A 1.00 L flask is filled with 1.30 g of argon at 25 °C. A sample of ethane vapor is added to the same flask at constant volume and temperature until the total pressure is 1.350 atm.
Part A:
What is the partial pressure of argon in the flask?
The partial pressure of Ar will be the pressure of Ar as it is alone in the flask. So we will use the ideal gas equation to find the pressure.
Par * V = n * R * T
Where P is the partial pressure of argon, V is the volume, n is the number of moles, R is a constant and T is the temperature.
Par = ?
V = 1.00 L
R = 0.082 atm*L/(mol*K)
T = 273.15 + 25 = 298.15 K
T = 298.15 K
n is the number of moles of the sample. We know that the mass of the sample is 1.30 g, we can convert that mass into moles using the molar mass of Ar.

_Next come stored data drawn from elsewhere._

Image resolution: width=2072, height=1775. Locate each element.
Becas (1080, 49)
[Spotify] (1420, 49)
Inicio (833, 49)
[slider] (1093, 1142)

molar mass of Ar = 39.95 g/mol
n = mass of Ar/molar mass of Ar
n = 1.30 g/(39.95 g/mol)
n = 0.03254 mol
Finally we can replace these values into the formula and find the answer to our problem.
Par * V = n * R * T
Par = n * R * T/V
Par = 0.03254 mol * 0.082 atm*L/(mol*K) * 298.15 K/(1.00 L)
Par = 0.796 atm
Answer: the partial pressure of argon in the flask is 0.796 atm.
Part B:
What is the partial pressure of ethane in the flask?

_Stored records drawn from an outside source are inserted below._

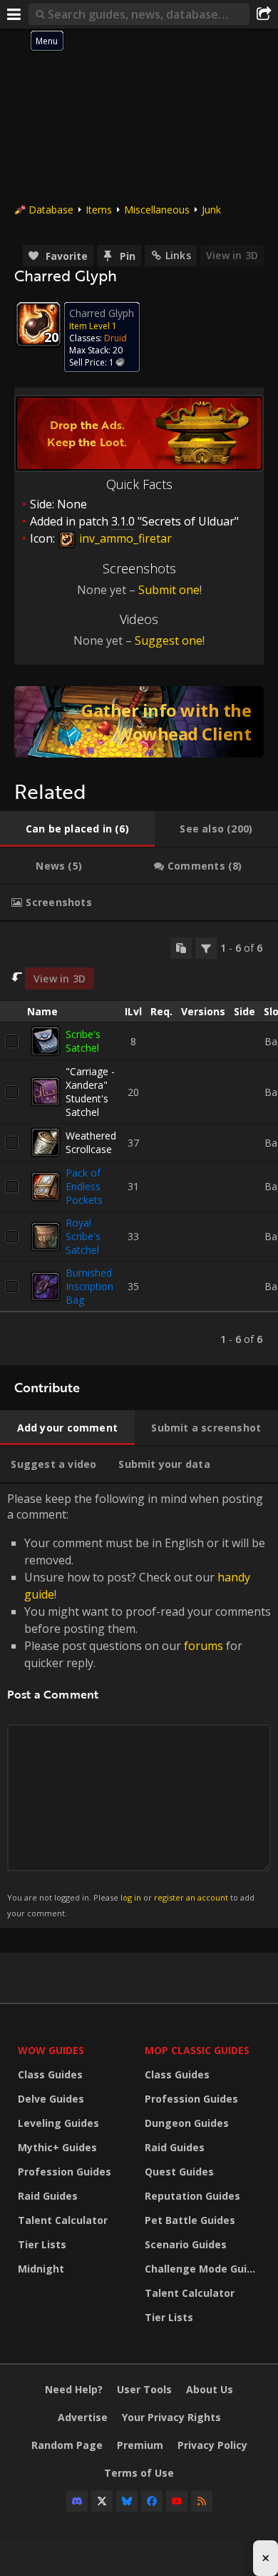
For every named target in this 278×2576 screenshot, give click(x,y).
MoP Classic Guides (197, 2050)
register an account (191, 1897)
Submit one (169, 590)
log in (130, 1897)
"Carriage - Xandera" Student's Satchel (90, 1092)
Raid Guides (48, 2196)
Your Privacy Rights (171, 2417)
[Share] (263, 14)
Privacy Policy (212, 2445)
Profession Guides (64, 2171)
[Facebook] (152, 2501)
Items (99, 209)
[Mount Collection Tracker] (139, 722)
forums (203, 1646)
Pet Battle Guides (190, 2220)
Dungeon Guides (187, 2123)
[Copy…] (181, 948)
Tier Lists (42, 2244)
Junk (211, 209)
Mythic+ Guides (57, 2147)
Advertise (83, 2417)
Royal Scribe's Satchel (83, 1236)
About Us (209, 2389)
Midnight (41, 2268)
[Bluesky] (127, 2501)
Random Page (67, 2445)
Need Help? (74, 2389)
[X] (102, 2501)
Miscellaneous (157, 209)
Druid (115, 338)
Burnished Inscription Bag (89, 1286)
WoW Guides (51, 2050)
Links (178, 255)
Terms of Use (139, 2473)
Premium (140, 2445)
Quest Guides (179, 2171)
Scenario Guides (186, 2244)
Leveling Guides (58, 2123)
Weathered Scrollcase (91, 1142)
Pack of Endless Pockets (84, 1186)
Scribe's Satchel (83, 1041)
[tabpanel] (139, 1144)
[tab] (77, 829)
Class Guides (50, 2074)
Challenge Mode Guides (204, 2268)
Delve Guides (51, 2098)
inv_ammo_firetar (124, 538)
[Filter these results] (206, 948)
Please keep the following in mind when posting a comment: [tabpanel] (139, 1704)
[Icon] (38, 324)
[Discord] (77, 2501)
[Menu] (14, 14)
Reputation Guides (192, 2196)
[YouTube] (176, 2501)
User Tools (144, 2389)
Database (51, 209)
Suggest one (168, 640)
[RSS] (201, 2501)
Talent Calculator (63, 2220)
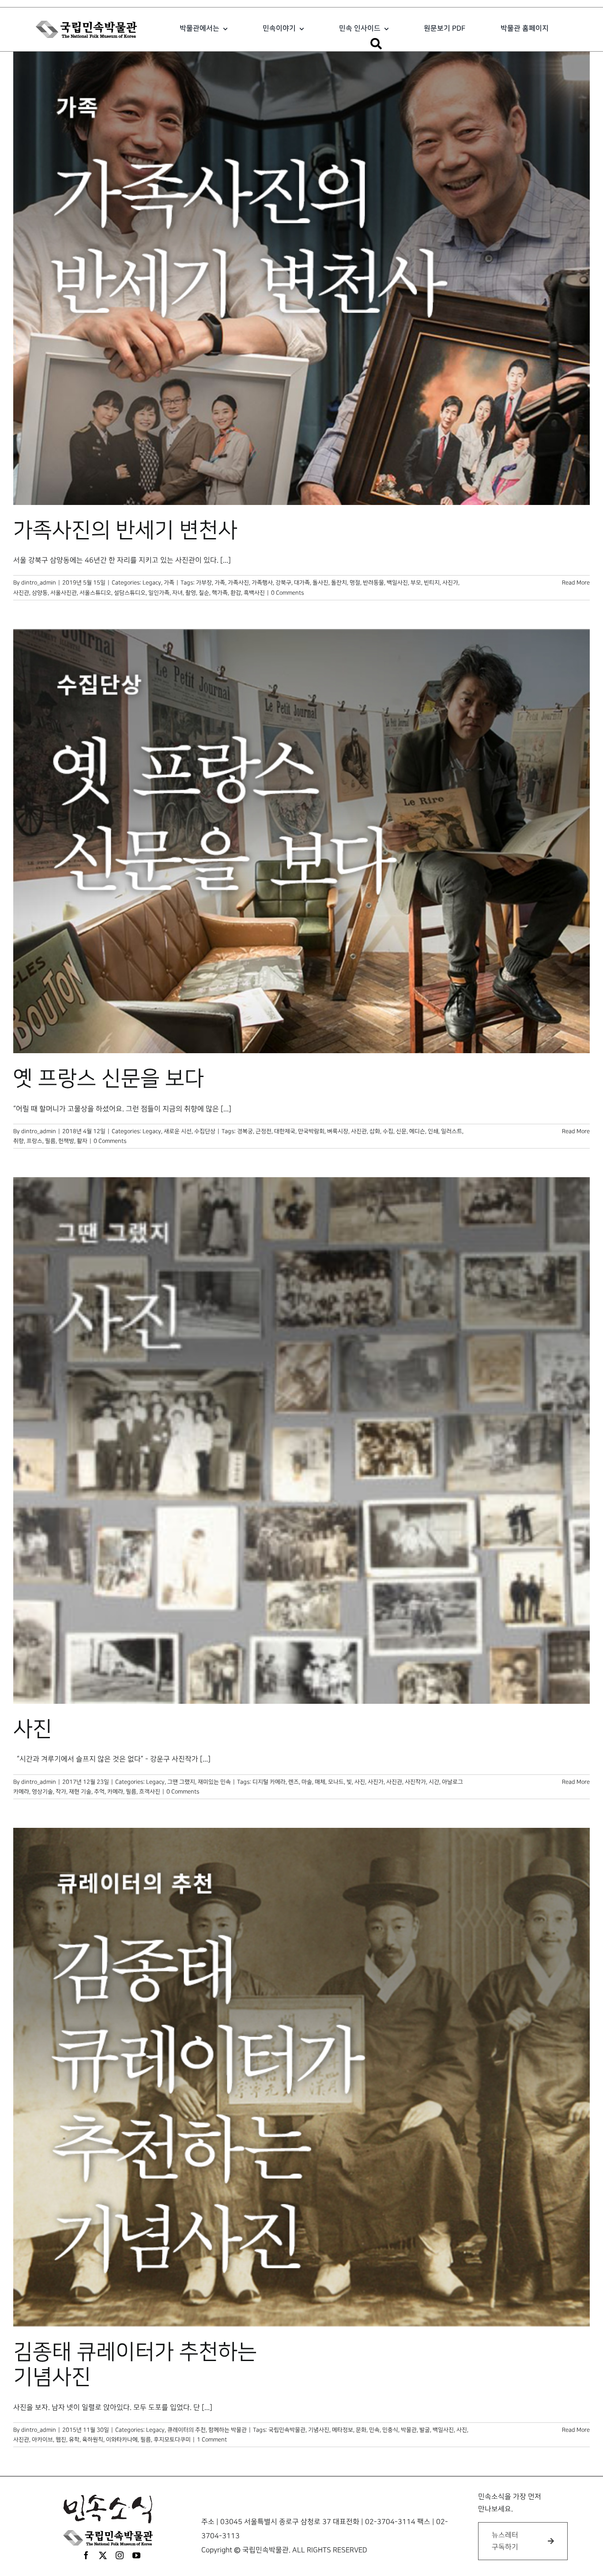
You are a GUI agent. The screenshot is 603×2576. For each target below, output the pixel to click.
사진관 (21, 593)
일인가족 (159, 593)
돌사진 (320, 583)
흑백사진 (254, 593)
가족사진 (238, 583)
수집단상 (204, 1131)
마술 (307, 1782)
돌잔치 (339, 583)
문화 (361, 2430)
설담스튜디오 (130, 593)
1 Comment (212, 2440)
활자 (82, 1141)
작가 (61, 1792)
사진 (32, 1729)
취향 (18, 1141)
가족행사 (262, 583)
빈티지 (432, 583)
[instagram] (120, 2555)
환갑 (235, 593)
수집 (388, 1131)
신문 (401, 1131)
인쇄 (433, 1131)
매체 (320, 1782)
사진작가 (415, 1782)
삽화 (374, 1131)
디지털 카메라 (269, 1782)
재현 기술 (80, 1792)
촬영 (190, 593)
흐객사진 (149, 1792)
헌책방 (66, 1141)
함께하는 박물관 (227, 2430)
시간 (434, 1782)
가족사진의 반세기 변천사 (125, 530)
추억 (99, 1792)
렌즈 (293, 1782)
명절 (355, 583)
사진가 (450, 583)
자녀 (177, 593)
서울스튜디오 (95, 593)
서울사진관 (63, 593)
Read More (576, 583)
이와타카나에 (122, 2440)
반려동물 (373, 583)
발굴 (424, 2430)
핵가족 (220, 593)
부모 (416, 583)
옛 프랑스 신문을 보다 (108, 1078)
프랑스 (34, 1141)
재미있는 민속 (214, 1782)
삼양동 (40, 593)
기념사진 (318, 2430)
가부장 (204, 583)
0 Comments (287, 593)
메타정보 (342, 2430)
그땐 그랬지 (181, 1782)
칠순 (204, 593)
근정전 (263, 1131)
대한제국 (284, 1131)
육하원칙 (92, 2440)
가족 (169, 583)
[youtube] (136, 2555)
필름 (50, 1141)
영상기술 (42, 1792)
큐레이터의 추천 (186, 2430)
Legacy (152, 583)
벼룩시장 (337, 1131)
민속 (374, 2430)
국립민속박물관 (286, 2430)
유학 (74, 2440)
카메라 (115, 1792)
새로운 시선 (178, 1131)
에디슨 (417, 1131)
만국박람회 (311, 1131)
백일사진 (397, 583)
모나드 (336, 1782)
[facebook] (86, 2555)
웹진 (61, 2440)
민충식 (390, 2430)
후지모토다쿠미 (172, 2440)
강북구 (283, 583)
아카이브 (42, 2440)
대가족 (302, 583)
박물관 (409, 2430)
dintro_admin (38, 583)
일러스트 (451, 1131)
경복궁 (245, 1131)
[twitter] (103, 2555)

According to Dalton's Law the total pressure inside the flask is the sum of the partial pressures.
Total pressure = Partial pressure of argon + Partial pressure of ethane
Pethane = Total pressure - Par
Pethane = 1.350 atm - 0.796 atm
Pethane = 0.554 atm
Answer: the partial pressure of ethane in the flask is 0.554 atm.